Klang im Animationsfilm

3 Der Zweite Weltkrieg und die Entwicklung des Fernsehens

Der Zweite Weltkrieg und die Nachkriegszeit brachten eine große Zahl von Neuerungen. Während des Kriegs wurden animierte Filme vielfach von regierungsnahen Stellen in Auftrag gegeben. Diese Filme zeichneten sich oft durch einen hohen Anteil von Voice-over aus, einem typischen Merkmal von Dokumentar- und Informationsfilmen.
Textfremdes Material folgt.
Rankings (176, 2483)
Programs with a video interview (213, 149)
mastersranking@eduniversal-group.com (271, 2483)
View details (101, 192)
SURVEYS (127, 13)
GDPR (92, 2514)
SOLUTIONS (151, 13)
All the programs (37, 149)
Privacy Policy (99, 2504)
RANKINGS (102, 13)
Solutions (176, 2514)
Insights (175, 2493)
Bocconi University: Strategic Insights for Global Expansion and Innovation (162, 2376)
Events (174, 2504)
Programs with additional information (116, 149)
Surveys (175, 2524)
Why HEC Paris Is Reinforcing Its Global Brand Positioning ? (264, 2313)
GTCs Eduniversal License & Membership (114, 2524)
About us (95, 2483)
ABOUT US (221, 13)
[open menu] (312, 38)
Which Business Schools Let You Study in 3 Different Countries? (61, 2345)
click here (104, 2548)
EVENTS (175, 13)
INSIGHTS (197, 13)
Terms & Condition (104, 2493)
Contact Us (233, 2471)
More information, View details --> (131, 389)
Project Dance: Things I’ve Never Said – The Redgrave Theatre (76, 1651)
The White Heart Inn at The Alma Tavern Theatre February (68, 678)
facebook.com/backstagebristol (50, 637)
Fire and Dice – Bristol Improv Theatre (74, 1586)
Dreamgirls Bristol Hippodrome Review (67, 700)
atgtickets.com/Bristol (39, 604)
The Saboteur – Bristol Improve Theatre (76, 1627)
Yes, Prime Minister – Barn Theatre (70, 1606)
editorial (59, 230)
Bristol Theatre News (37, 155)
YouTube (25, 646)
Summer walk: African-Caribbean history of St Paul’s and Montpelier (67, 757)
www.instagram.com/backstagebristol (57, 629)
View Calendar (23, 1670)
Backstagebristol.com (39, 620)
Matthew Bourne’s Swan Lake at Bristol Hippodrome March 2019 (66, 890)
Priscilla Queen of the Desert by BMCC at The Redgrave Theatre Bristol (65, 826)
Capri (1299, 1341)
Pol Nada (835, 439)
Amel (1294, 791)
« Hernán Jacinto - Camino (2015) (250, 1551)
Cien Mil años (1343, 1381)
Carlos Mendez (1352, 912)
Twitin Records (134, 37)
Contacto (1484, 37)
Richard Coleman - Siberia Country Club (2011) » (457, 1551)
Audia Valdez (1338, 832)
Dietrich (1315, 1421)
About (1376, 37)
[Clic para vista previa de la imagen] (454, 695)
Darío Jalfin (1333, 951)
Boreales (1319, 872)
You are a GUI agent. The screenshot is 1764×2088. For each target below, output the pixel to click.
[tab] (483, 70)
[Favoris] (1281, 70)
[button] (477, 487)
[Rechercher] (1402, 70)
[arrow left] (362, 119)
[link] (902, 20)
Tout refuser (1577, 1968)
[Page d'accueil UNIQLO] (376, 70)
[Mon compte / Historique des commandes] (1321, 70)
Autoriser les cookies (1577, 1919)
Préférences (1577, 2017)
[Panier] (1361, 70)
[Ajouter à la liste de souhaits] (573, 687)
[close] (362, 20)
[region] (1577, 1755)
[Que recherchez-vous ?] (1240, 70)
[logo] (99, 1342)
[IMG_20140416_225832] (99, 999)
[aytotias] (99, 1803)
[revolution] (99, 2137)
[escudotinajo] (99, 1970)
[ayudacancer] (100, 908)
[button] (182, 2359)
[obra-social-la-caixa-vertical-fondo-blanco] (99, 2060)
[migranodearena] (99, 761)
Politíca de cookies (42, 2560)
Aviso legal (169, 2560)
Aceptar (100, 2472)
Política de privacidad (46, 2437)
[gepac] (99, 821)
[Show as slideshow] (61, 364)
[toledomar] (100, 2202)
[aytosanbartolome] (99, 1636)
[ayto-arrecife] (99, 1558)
Damit ließen sich signifikante Einsparungen erzielen, da die Lippensynchronisation entfiel; außerdem eignete sich Voice-over gut für eine klare Vermittlung der Informationen, und eine Visualisierung durch aufwändig animierte Bewegungen erübrigte sich.

Eines der im Krieg gegründeten und in der Nachkriegszeit besonders wichtigen Studios, United Productions of America (UPA), verwendete Voice-over auch später in einigen seiner bemerkenswertesten narrativen Arbeiten. Ein Beispiel ist Gerald McBoing Boing (US 1951) des Regisseurs Robert ›Bobe‹ Cannon, ein Film über einen Jungen, der sich lieber über Geräuscheffekte mitteilt als durch Worte; die Geschichte stammt von Theodor Geisel, der als Dr. Seuss weltbekannt geworden ist.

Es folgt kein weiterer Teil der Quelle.